Also, if you would have done ANY research you would know that the stock MAP sensor will not bolt on (Why anyone would care... who knows). I would also like to know how your... ??clutch?? hits your upper IC pipe. That boggles me.

Im honestly not trying to be mean but some of those things are just plain ignorant. People should reseach every part before they purchase it. People should also understand that aftermarket parts are NEVER going to be perfect... especially hand made parts. About the T-Case crap... ANY drivetrain componant WILL fail sooner or later from being launched at stock power levels... high power levels exponentially shorten thier lifespan. Anyone modifying thier car should know this.

We all appreciate you letting us know some of the crappy parts you have had to deal with but you should only mention the parts that were at fault. Buschur's pipes are not meant to fit the Magnus intake.

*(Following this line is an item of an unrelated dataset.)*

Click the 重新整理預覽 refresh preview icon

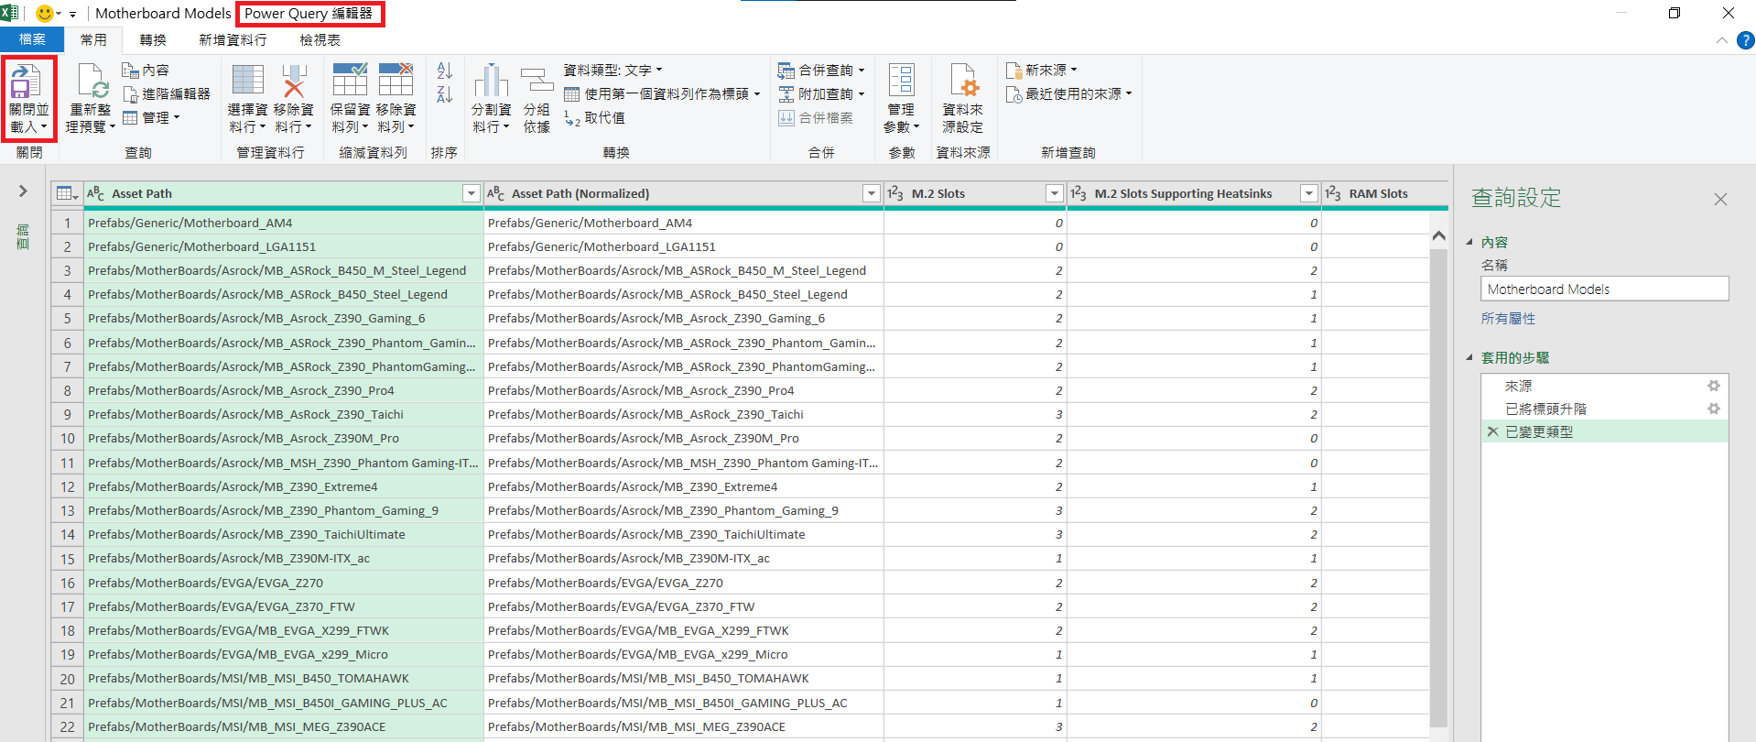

The Magnus intake is not meant for the stock map sensor. The 3" pipes are made 1st for power, 2nd for fit. I am still confused on how your clutch hits the upper IC pipe (External clutches now a days or what... or does the intercooler pipe go through the tranny?). And yes, after cutting Buschurs pipe to fit the magnus it does hit the tranny.. but again, it wasn't designed for the intake.

As for many of these parts, you should have informed the maker of these said items so they could fix whatever the problems were. You should also have asked about the fitment of all items and most of all, research everything. Alot of vendors will assume you know what you are doing in many cases. You shouldnt bash a bunch of people because you had a problem with them. Many of the problems very well may have been your fault.

Again, dont take it like I am being ungodly mean here but some of the items on there are just plain stupid. Some of them are good to know about. Like I said before, we all appreciate your help and I am sure many of the vendors are glad to know about some of the problems thier products have.